The charity has had donations and pledges from many organisations and individuals around the world.
They have believed in the charity and the research.
We welcome support still for this research. Donations or pledges can still be made in support of the Invest in ME Research-led project.
Professor Stephen Holgate of the MRC has publicly stated the following -
“Take Rituximab – suppose it turned out in most cases to be negative, but perhaps 10% might benefit from it? You could be missing a fantastic opportunity for that minority".”
Invest in ME Research is an independent UK charity finding, facilitating, and funding a strategy of biomedical research into Myalgic Encephalomyelitis (ME), and promoting better education about ME.
The charity's objectives are to initiate, maintain and augment a strategy of high-quality biomedical research into ME, to provide education about ME, and to raise awareness of the effects of the disease on patients and families.
The charity believes that biomedical research into ME is crucial in order to make progress in treating this disease.
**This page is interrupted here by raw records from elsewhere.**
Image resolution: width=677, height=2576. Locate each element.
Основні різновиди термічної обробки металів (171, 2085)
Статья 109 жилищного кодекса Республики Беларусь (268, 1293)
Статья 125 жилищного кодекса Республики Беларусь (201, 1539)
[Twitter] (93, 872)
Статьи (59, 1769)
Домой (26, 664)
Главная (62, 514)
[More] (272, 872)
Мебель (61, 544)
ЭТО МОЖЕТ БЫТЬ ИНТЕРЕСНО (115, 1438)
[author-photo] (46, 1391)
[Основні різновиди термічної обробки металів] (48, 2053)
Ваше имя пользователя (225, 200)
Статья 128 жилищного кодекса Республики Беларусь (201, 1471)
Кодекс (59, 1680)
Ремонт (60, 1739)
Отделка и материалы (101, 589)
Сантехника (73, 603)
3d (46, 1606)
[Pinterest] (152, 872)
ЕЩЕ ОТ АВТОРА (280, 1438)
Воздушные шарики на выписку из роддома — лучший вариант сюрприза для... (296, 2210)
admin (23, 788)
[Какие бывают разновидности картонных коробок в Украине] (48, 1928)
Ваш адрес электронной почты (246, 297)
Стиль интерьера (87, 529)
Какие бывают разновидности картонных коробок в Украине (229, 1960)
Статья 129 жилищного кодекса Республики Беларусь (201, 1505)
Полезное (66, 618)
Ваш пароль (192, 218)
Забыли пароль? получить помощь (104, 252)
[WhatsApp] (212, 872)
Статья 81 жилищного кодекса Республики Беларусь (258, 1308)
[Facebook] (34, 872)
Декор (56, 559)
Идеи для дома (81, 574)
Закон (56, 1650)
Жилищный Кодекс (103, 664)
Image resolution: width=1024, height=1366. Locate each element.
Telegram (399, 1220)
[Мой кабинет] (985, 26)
We also believe that education of healthcare staff, the media, government departments, patient groups and patients is to be a priority.
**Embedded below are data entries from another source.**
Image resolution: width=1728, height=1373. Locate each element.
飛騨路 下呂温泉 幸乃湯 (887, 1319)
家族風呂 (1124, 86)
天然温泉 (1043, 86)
Invest in ME Research is run by volunteers - patients or parents of children with ME - with no paid staff.
Overheads are kept to a minimum to enable all funds raised to go to promoting education of, and facilitating and funding biomedical research into, ME.
We are a small charity but with supporters who have big hearts - and a determination to get the best possible research to be carried out to find the cause of myalgic encephalomyelitis and develop treatments.
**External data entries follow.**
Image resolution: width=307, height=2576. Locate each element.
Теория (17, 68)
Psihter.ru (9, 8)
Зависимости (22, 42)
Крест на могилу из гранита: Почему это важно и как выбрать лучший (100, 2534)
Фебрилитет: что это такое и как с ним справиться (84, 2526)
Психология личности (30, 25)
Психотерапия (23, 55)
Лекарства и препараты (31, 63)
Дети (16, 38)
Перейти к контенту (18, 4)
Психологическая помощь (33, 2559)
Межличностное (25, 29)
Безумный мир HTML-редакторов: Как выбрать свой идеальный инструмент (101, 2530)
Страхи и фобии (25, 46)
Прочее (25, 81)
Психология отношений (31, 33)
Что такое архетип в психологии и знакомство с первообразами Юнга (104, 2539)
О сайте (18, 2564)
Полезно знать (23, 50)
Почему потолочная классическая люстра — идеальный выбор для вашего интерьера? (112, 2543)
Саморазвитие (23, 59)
We have links nationwide and also internationally.
Invest in ME Research is a founder member of the European ME Alliance (EMEA), a collaboration of European national charities and organisations.
The charity was also responsible for initiating the European ME Research Group (EMERG) concept, a collaboration of European researchers from major institutes.
The charity also has initiated the European ME Clinicians Council (EMECC), a network of European clinicians who will work together and share experiences of treating ME in order to establish better standards for patient care.
We do not receive, and have never received funding from government or government organisations.
The seriousness and urgency of the situation regarding ME makes it necessary for a charity such as Invest in ME Research to provide the impetus for funding biomedical research in order to provide hope for the development of diagnostic tests and remedial treatments.
The charity has pursued of policy of raising funds itself for biomedical research in order to fund research at top UK institutes. More information is available here.
We believe that clinicians should standardise on usage of the most up-to-date criteria which will be agreed and developed for diagnosis by the European ME Clinicians Council and European ME Research Group, along with international collaborators. in order that there is an agreed basis (noting that evolutionary improvement would be welcomed).
The charity organises an annual research Colloquium and conference regularly attracting delegates from 20 countries and funds research at the Quadram Institute and the University of East Anglia as well as influencing collaboration elsewhere, in UK, Europe and beyond.
Our conferences and colloquiums were organised from the beginning in order to provide a platform for research and a means of facilitating education about ME.
In order to bring the best education and research to bear on ME and to find and facilitate the best strategy of research into this disease the charity welcomes support for our work.
Our aim is to fund and facilitate research in order to establish an understanding of the aetiology, pathogenesis and epidemiology of ME. We hope this will lead to the development of a universal diagnostic test(s) that can confirm the presence of ME and, subsequently, medical treatments to cure or alleviate the effects of the illness
Our efforts are focused on setting up a UK/European Centre of Excellence for ME which will provide proper examinations and diagnosis for ME patients and a coordinated strategy of biomedical research into ME in order to find treatment(s) and cure(s).